#### What the exercise asks
Below are some records; work out how many of their lines contain "page" and give the number only.

(Recorded data)

* * * * *

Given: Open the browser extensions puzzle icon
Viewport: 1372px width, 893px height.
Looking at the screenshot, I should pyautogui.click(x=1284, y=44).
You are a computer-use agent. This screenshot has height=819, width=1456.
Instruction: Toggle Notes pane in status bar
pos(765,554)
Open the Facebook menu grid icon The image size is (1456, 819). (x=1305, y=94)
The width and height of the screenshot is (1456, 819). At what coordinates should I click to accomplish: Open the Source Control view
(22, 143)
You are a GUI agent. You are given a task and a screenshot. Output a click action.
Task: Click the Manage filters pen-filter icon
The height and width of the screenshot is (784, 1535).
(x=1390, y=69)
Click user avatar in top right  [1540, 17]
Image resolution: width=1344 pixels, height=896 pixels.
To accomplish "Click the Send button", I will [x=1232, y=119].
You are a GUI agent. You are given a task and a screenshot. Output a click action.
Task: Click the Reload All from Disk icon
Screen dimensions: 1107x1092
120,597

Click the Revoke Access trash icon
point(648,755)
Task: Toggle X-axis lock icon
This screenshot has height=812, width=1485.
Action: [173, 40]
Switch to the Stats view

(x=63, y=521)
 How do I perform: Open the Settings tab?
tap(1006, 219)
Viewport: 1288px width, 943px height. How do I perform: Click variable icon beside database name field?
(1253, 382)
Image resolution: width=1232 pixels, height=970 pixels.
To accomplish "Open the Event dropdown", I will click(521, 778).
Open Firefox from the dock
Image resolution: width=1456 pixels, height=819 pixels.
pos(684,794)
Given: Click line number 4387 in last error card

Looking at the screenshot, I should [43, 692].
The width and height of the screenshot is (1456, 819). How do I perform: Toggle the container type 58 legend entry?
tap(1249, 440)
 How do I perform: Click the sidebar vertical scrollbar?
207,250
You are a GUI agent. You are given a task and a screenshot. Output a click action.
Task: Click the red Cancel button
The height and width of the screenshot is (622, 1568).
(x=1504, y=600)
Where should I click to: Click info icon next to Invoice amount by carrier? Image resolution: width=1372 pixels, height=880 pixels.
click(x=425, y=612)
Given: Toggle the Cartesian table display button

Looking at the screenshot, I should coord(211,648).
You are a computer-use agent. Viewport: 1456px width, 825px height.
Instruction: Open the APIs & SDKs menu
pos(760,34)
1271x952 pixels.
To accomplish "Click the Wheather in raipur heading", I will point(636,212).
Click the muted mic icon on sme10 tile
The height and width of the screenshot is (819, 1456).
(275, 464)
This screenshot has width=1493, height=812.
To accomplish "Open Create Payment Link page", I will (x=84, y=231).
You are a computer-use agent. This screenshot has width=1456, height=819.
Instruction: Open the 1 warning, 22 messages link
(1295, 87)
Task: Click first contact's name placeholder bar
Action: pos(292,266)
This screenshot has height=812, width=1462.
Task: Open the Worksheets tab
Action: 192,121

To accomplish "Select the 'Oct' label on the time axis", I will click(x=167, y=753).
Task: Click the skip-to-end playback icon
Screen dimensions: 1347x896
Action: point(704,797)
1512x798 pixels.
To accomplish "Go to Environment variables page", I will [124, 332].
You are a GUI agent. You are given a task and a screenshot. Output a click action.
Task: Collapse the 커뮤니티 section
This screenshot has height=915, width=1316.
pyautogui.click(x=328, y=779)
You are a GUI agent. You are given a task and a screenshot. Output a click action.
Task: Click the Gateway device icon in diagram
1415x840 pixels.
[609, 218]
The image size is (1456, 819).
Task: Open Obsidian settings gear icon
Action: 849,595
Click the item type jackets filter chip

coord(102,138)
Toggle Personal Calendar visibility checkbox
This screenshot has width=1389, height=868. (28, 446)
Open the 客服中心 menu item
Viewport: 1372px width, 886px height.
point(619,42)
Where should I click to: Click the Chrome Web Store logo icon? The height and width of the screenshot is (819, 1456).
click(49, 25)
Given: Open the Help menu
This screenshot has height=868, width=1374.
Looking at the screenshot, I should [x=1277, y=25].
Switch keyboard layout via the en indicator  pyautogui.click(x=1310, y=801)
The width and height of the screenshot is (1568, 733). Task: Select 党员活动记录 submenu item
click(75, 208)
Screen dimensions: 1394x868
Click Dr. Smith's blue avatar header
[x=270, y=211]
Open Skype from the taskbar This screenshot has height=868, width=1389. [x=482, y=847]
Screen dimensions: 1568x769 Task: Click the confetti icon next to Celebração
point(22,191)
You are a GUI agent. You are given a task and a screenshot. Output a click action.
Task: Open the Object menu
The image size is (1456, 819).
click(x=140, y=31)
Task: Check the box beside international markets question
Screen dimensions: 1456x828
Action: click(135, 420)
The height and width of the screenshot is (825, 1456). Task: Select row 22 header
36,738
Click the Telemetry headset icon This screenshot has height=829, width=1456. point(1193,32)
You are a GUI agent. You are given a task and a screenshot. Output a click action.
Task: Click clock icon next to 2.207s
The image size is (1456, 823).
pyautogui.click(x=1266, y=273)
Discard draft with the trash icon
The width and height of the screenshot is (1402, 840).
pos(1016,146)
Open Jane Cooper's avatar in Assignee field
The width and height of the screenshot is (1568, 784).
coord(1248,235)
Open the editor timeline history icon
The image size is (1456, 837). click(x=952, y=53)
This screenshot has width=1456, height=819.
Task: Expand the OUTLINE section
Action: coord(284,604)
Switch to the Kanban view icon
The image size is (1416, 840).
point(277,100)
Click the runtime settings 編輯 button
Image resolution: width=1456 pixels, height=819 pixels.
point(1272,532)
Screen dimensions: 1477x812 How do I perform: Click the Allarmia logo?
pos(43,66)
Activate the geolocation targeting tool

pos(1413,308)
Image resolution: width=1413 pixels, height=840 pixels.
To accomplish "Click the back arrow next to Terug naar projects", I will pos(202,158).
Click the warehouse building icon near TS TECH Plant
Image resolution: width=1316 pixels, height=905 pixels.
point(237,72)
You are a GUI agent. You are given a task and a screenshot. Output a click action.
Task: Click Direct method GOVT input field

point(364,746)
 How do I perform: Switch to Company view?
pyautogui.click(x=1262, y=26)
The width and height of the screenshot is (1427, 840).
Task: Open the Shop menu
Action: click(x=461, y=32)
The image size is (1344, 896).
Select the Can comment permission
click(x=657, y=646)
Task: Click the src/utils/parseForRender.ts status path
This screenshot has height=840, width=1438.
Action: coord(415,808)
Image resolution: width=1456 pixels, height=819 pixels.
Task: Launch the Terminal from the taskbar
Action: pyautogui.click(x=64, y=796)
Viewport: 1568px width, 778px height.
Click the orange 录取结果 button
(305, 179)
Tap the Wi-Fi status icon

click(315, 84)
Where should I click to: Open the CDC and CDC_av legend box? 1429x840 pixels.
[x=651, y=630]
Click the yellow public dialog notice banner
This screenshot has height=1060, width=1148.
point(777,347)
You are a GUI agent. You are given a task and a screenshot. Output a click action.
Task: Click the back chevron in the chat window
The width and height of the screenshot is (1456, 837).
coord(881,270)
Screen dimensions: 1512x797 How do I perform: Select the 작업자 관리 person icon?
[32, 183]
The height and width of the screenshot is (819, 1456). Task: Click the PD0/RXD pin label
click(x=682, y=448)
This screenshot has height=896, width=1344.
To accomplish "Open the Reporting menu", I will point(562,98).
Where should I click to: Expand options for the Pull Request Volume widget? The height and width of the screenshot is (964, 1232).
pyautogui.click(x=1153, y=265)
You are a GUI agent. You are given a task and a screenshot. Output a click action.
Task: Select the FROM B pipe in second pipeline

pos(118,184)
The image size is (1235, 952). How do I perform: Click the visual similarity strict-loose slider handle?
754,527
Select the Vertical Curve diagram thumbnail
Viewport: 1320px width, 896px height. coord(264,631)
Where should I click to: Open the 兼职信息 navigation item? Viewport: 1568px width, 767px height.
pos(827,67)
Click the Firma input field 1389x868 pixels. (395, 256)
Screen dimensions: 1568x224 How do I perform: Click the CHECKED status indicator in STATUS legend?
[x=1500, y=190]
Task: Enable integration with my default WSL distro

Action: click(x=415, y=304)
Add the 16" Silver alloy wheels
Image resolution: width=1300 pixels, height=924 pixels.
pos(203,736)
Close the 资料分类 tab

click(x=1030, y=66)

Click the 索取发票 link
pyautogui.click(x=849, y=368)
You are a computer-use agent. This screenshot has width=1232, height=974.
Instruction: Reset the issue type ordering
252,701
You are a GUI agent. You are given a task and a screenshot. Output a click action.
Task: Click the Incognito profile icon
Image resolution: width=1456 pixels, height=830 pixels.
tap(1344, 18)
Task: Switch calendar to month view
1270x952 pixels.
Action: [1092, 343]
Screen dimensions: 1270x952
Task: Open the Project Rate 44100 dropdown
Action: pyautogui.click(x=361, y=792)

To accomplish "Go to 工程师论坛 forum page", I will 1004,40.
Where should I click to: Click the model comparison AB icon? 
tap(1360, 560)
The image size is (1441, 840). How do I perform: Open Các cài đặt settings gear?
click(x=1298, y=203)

* * * * *

#### Written reply
3